**Records for locating displayed items**
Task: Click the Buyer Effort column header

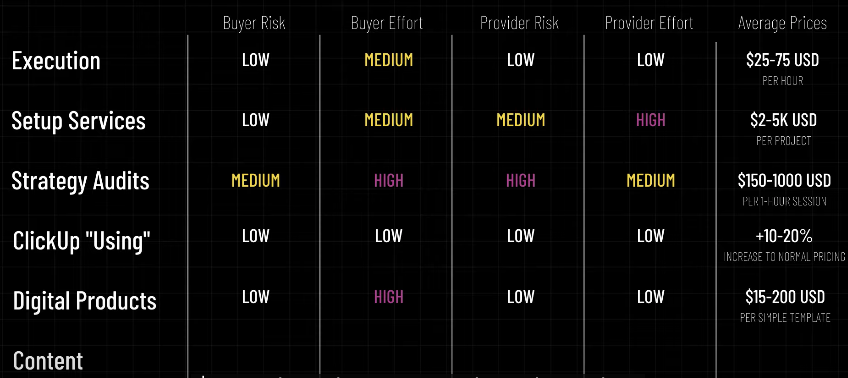Action: [387, 23]
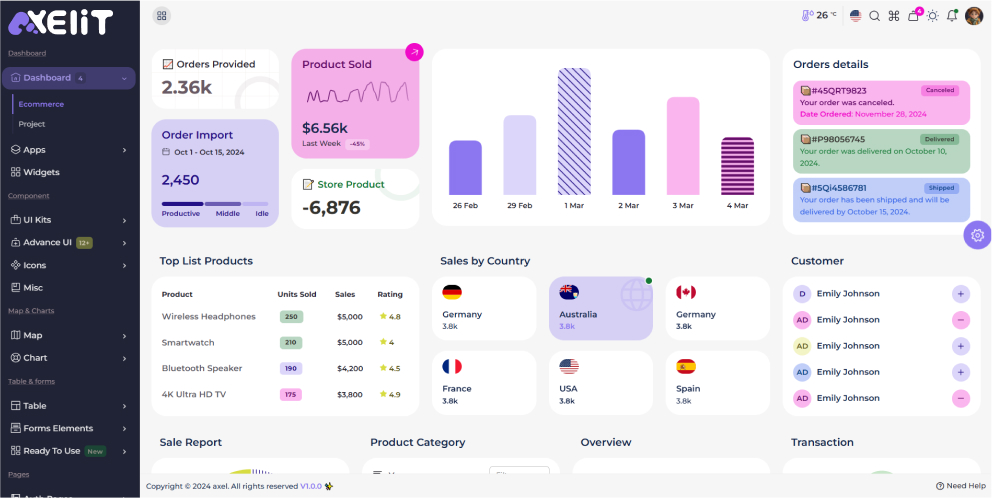Click plus button for first Emily Johnson
The width and height of the screenshot is (992, 498).
pyautogui.click(x=960, y=294)
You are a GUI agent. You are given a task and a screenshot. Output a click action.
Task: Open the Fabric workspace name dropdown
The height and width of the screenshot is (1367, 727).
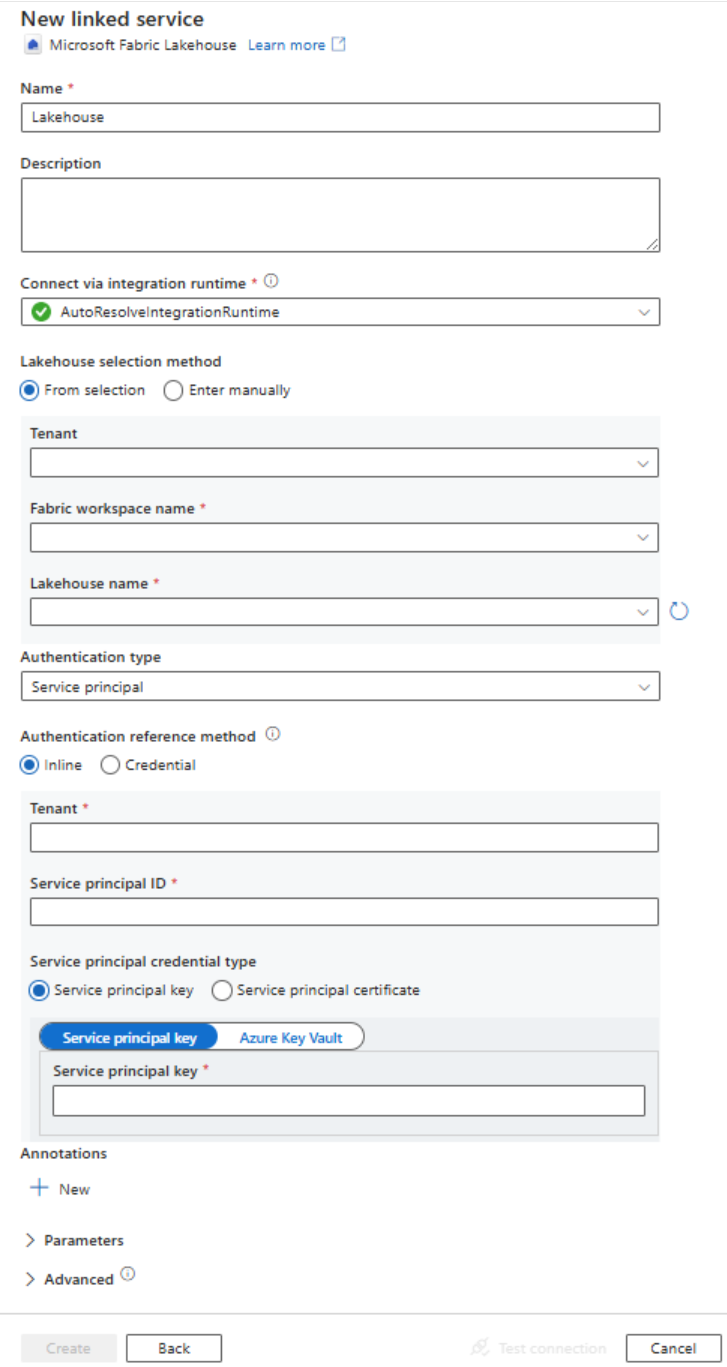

**WORK TO DO**
Find every line in the records above that contains the string "screenshot", and copy each of those lines. Treat uppercase and lowercase as different.

**EXERCISE SOLUTION**
The width and height of the screenshot is (992, 498).
You are a GUI agent. You are given a task and a screenshot. Output a click action.
The height and width of the screenshot is (1367, 727).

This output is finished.